Problem Statement

Today we have multiple sets of ProcessGroup management in the codebase for different parallel scenarios, namely:

PipelineModule uses PipelineParallelGrid for pipeline parallelism.
AutoTP uses one set of APIs (whose names start with letters) from utils.groups.
MoE uses another set of APIs (whose names start with _) from utils.groups.
Ulysses SP uses a DeviceMesh created on deepspeed.initialize.

All of those implementations deal with the process group creation (either using DeviceMesh or customized logic) under complex combinations. It significantly increases maintenance burden as well as difficulty in introducing new parallelism techniques.

Besides, that divergence also causes user confusions. deepspeed.initialize() accepts two parameters, i.e., mpu and mesh_param. mpu is for DP/TP (without PP/EP/SP), mesh_param for SP, and for PP/EP parallelism topology should be configured on model initialization. That does not provide a good experience for users who want to try out different configurations for best efficiency.

Proposal

We would like to refactor those ProcessGroup management facilities so that:

A unified DeviceMesh based module serves all parallelism strategies and their combinations.
Let DeviceMesh instances create and manage ProcessGroups when possible.
Simplify the mesh topology configuration interface of deepseed.initialize.
(Advanced) Allow different models in the same world to use different parallelism strategies. This is mainly for RL post-training, but need more careful feasibility investigation due to the global map design of ProcessGroup. See https://github.com/volcengine/verl/discussions/897 MCore pain point 1 for more information.
(Advanced) Make it easy to extend ZeRO to support HSDP-style replicate + shared parallelism for asymmetric GPU clusters. The extension itself will be tracked in a separate issue.
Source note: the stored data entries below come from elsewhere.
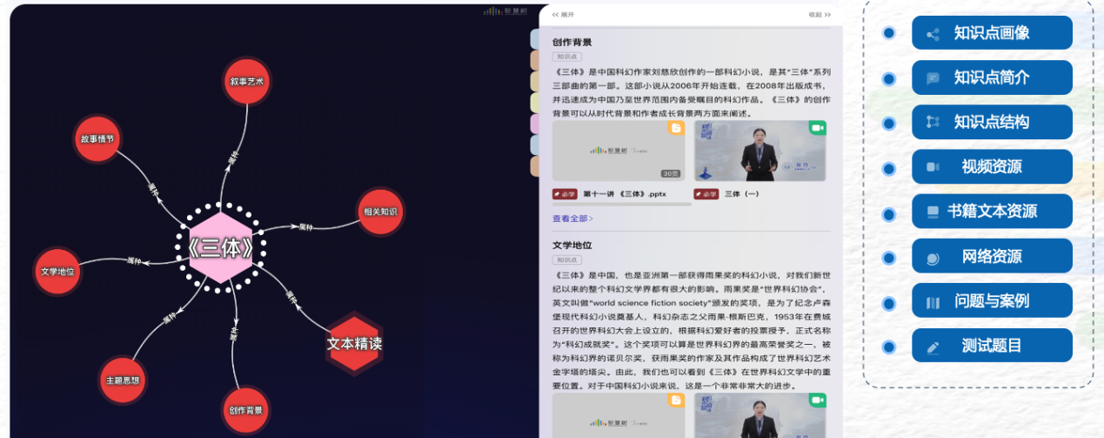Open the 叙事艺术 node in the graph
Viewport: 1104px width, 438px height.
click(247, 82)
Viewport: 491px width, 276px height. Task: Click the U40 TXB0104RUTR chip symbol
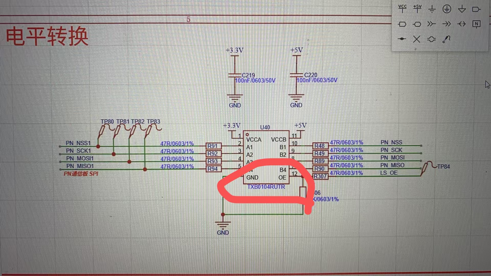pyautogui.click(x=266, y=157)
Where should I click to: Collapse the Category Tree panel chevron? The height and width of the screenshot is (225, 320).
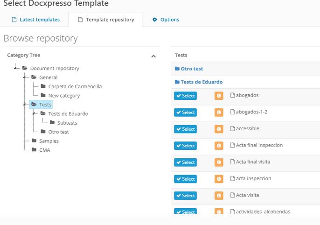pyautogui.click(x=153, y=56)
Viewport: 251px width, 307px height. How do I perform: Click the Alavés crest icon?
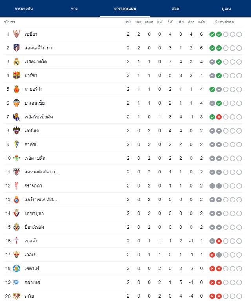(x=16, y=282)
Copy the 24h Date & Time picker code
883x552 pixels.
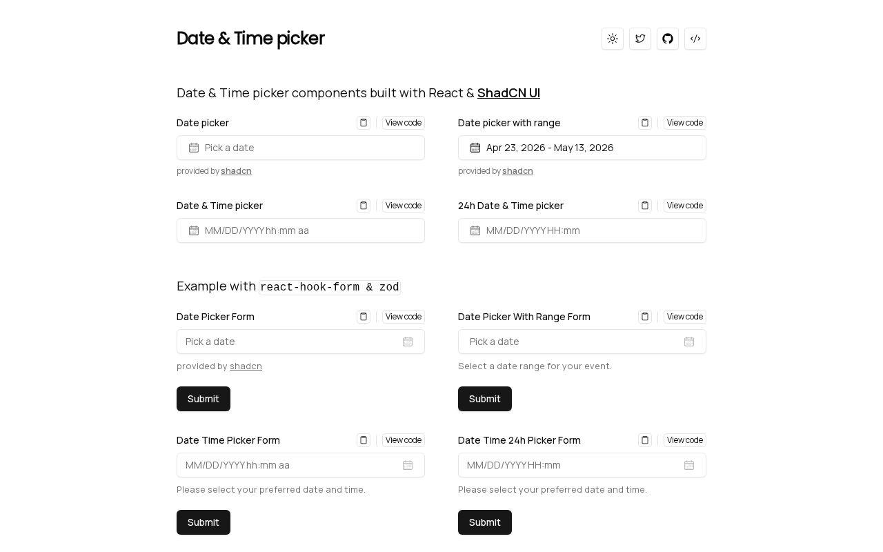coord(645,206)
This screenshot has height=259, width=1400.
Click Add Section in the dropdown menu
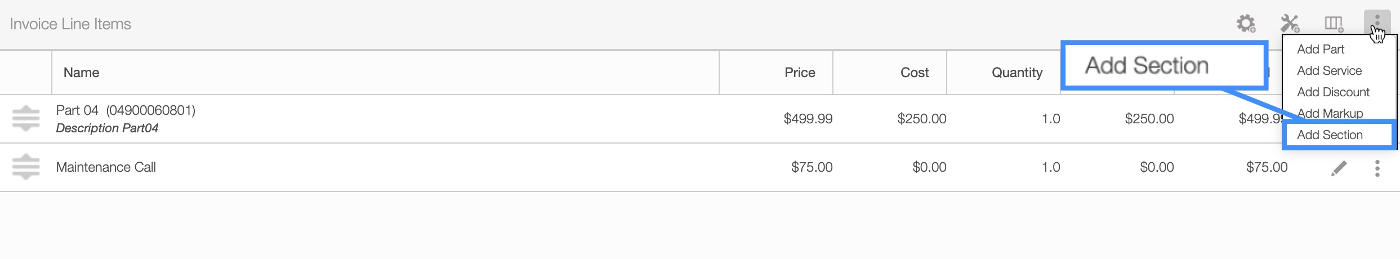coord(1330,135)
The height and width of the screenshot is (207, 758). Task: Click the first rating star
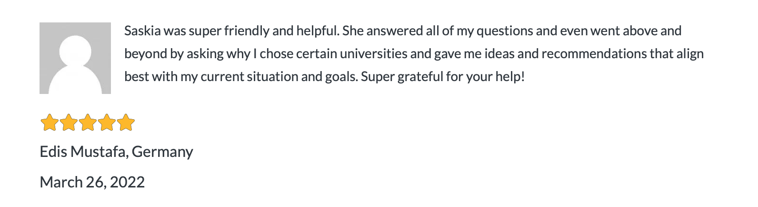click(x=50, y=123)
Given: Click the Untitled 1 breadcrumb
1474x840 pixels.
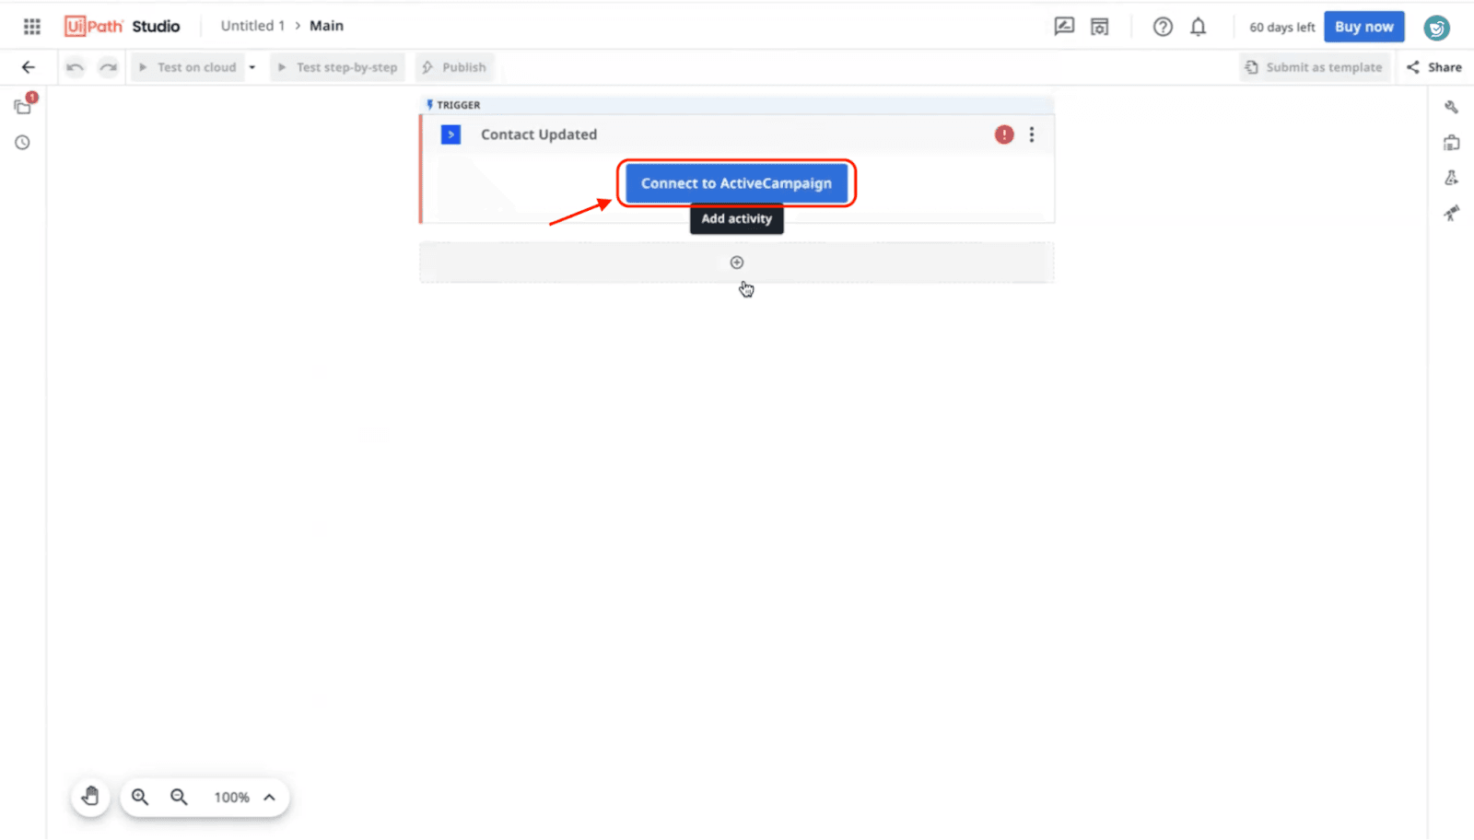Looking at the screenshot, I should [252, 26].
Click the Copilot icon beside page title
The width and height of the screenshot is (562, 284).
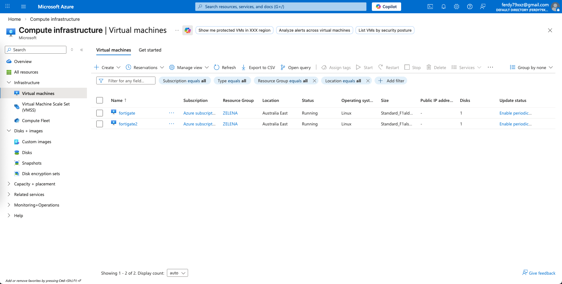click(x=187, y=30)
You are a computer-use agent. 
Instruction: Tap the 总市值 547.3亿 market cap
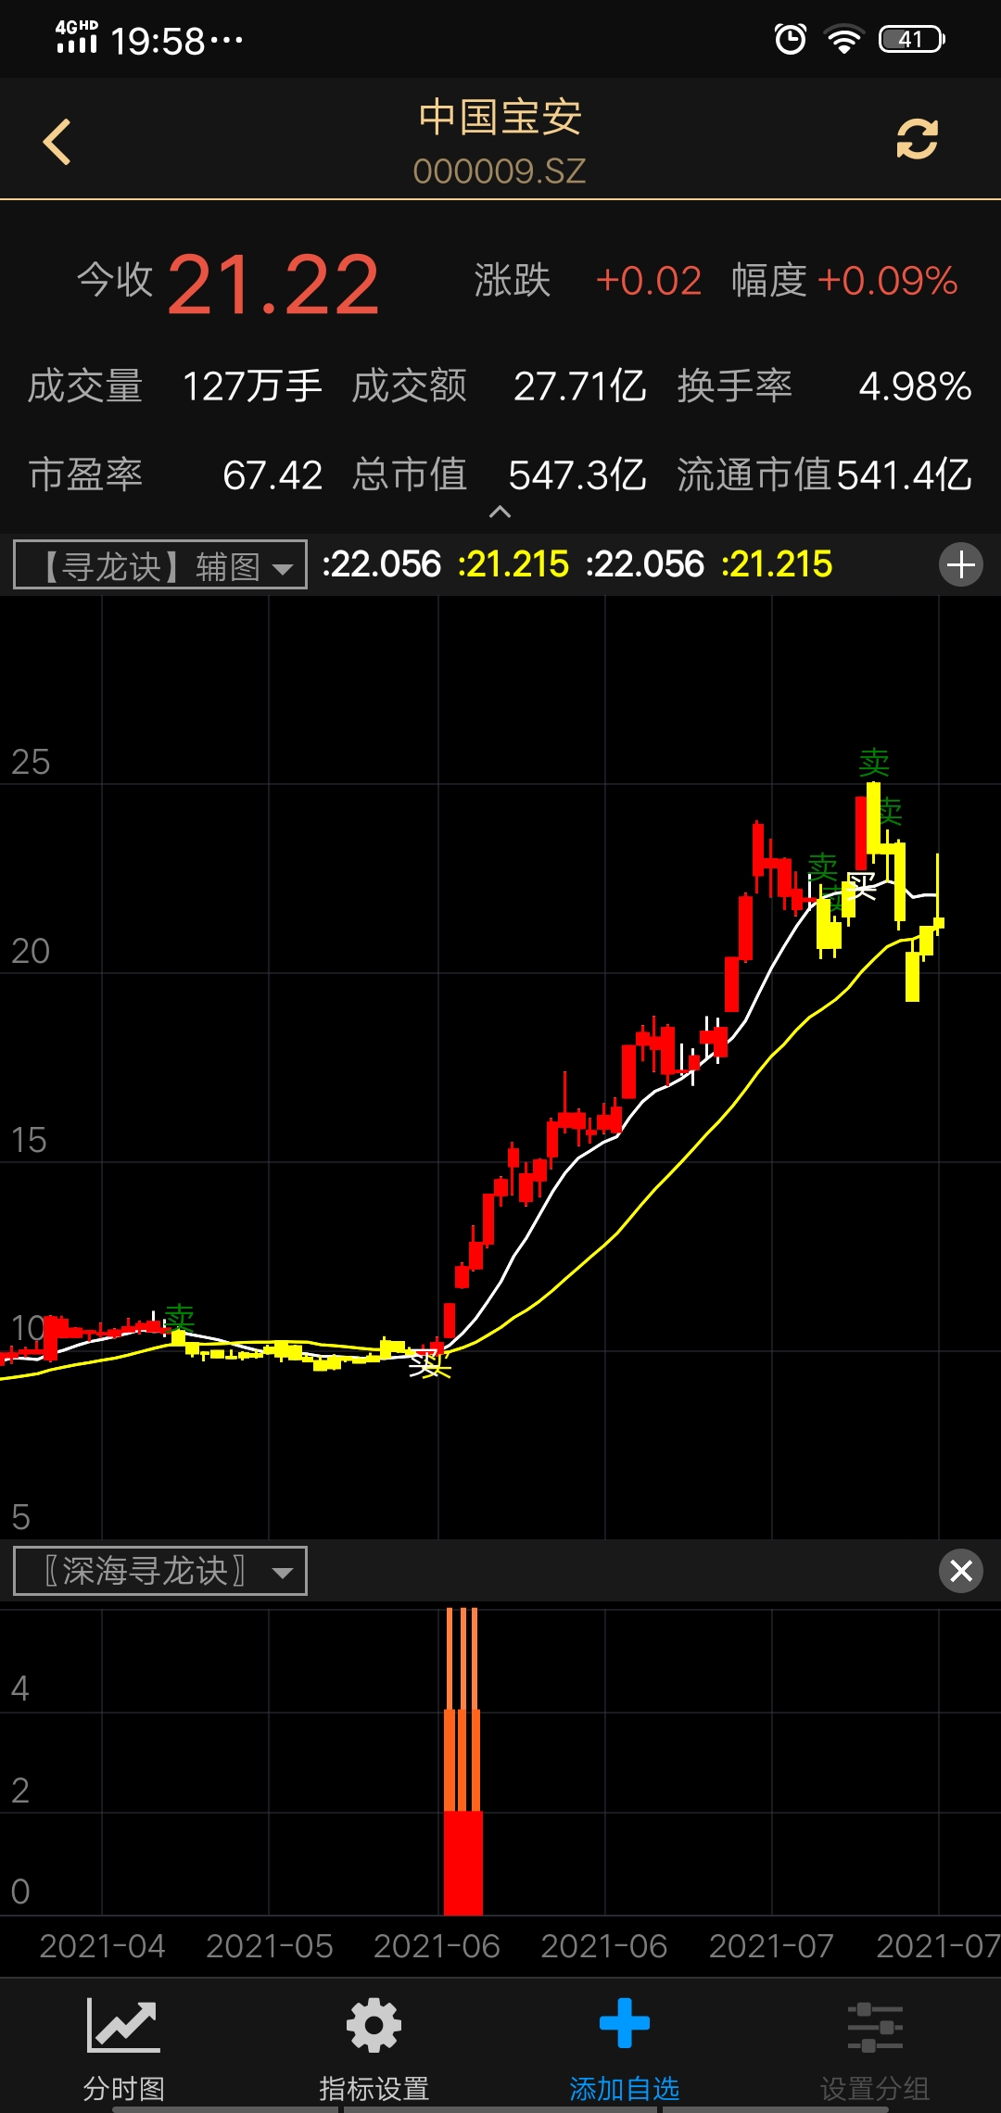point(577,475)
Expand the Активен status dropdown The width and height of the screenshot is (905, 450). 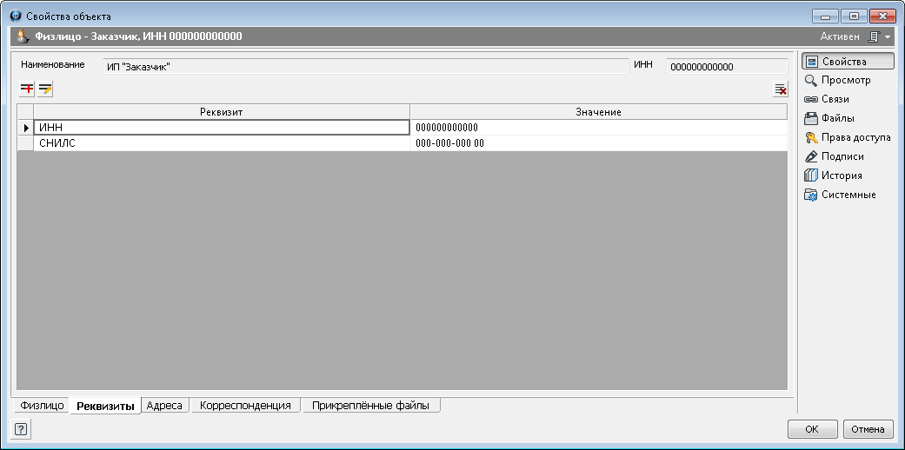coord(887,37)
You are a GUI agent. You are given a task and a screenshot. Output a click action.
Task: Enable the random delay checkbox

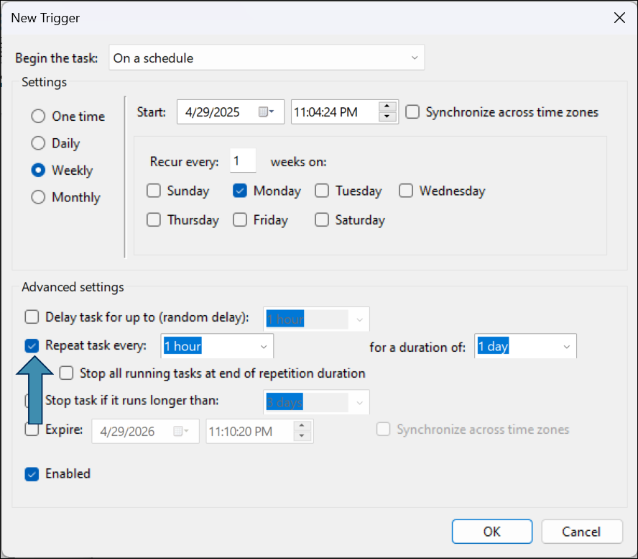tap(32, 317)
While supporting multiple dimensions, DeviceMesh does not fit all parallelism techniques and thus need extension. Essentially, DeviceMesh, for each dimension, creates a ProcessGroup among ranks that share the same coordinate except that dimension. It fits the need of DP, TP and SP, but PP and EP have additional requirements: P2P groups among adjacent stages for PP and global data parallel groups for EP. We would like to subclass DeviceMesh in DeepSpeed (e.g. DeepSpeedDeviceMesh?) to collect parallelism configurations from both the model and configurations and create those additional groups. Each model has its own DeepSpeedDeviceMesh instance at DeepSpeedEngine.mesh_device and fetches ProcessGroups from there.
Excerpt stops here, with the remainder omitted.